Gluten Free Carrot Sweet Potato Muffins
By Bailey1_
Delicious, super moist, super healthy, gluten and dairy free muffins made with quinoa flour, almond meal, carrots and sweet potatoes. So yummy and so healthy. A great way to sneak in a serving of veggies to the kids for a snack or breakfast. I have made waffles with this recipe as well and they turned out great.
Rate this recipe
0/5
(0 Votes)
1 Picture
Ingredients
- 1/2 cup almond meal
- 1/2 cup quinoa flour
- 1/2 cup cooked sweet potato
- 1 cup carrot (finely grated or finely chopped in a food processor)
- 1/2 tablespoon vanilla
- 1 teaspoon cinnamon
- 1/2 teaspoon baking soda
- 1 teaspoon baking powder
- 1/2 cup applesauce
- 1/4 cup coconut oil
- 1/4 cup raw honey (use 1/2 cup if you don't have stevia)

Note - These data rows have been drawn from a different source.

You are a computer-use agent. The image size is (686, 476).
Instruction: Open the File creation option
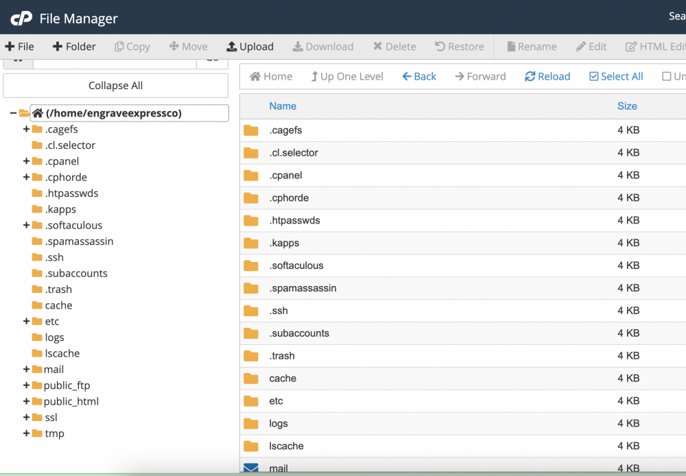pyautogui.click(x=20, y=46)
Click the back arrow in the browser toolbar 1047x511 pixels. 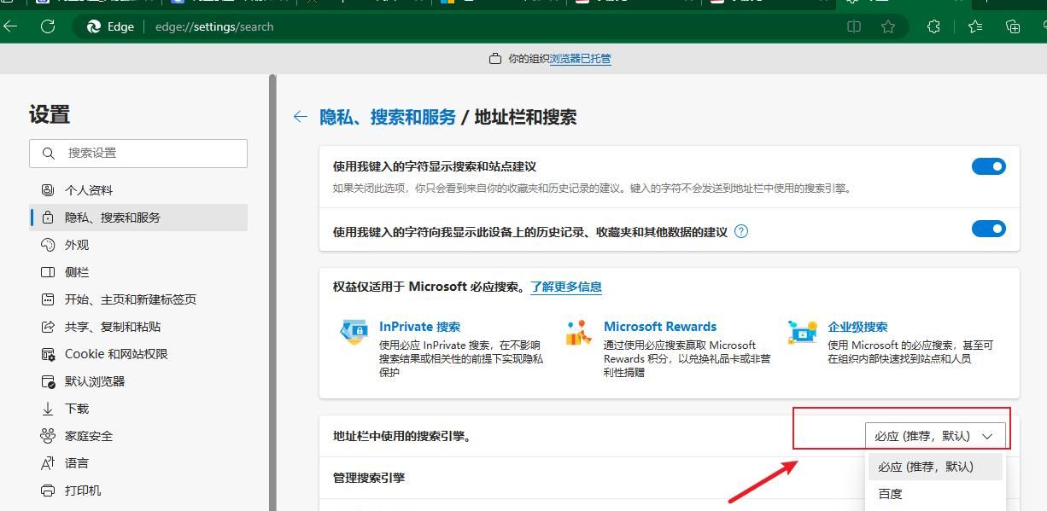click(x=12, y=26)
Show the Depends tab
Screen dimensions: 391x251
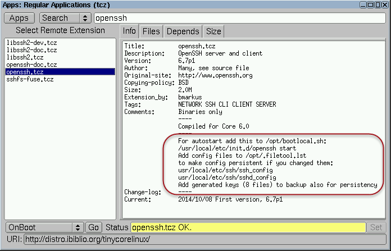[183, 31]
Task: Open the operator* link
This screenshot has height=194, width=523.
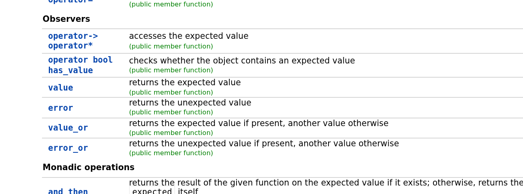Action: click(x=70, y=46)
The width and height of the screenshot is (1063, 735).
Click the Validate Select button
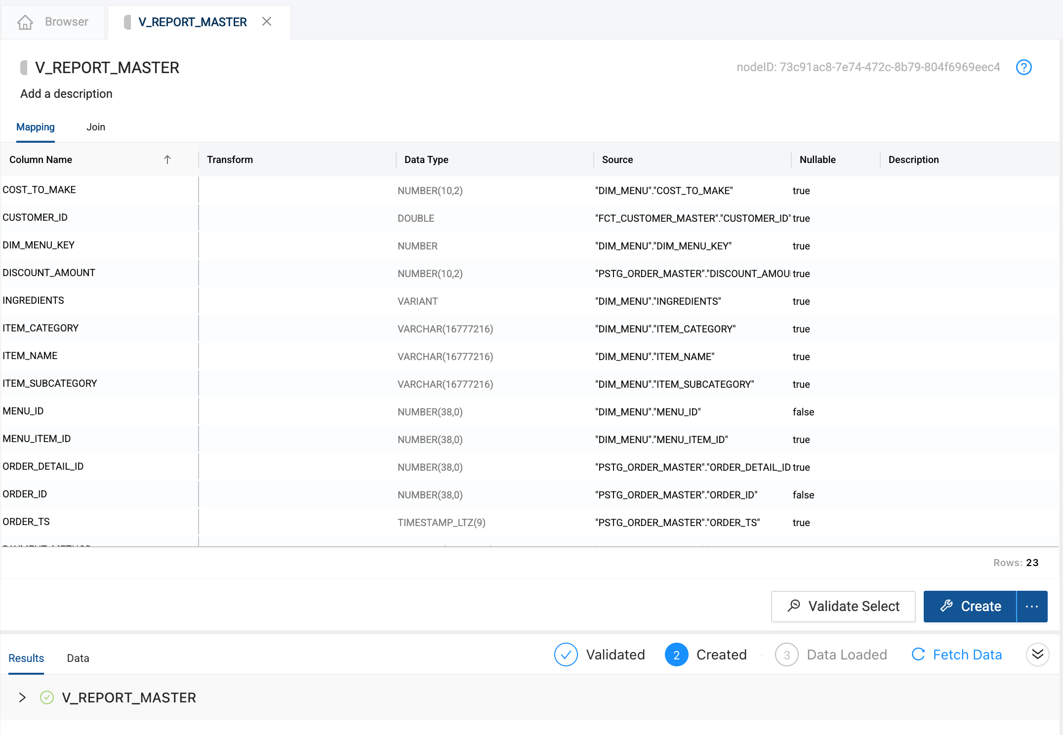click(x=843, y=606)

- 1/4 cup coconut milk (melted)
- 3 eggs
- 1 teaspoon xanthan gum
- stevia (1/2- 1 dropper NuNaturals)
- 2 dashes ginger
Details
Servings 1
Preparation time 15mins
Cooking time 37mins
Adapted from food.com
Preparation
Step 1
1 Preheat oven to 350. 2 Combine everything in a food processor until it is a smooth thick batter. 3 Fill muffin tins almost full. They rise a little bit not much though. Makes between 16-20 muffins.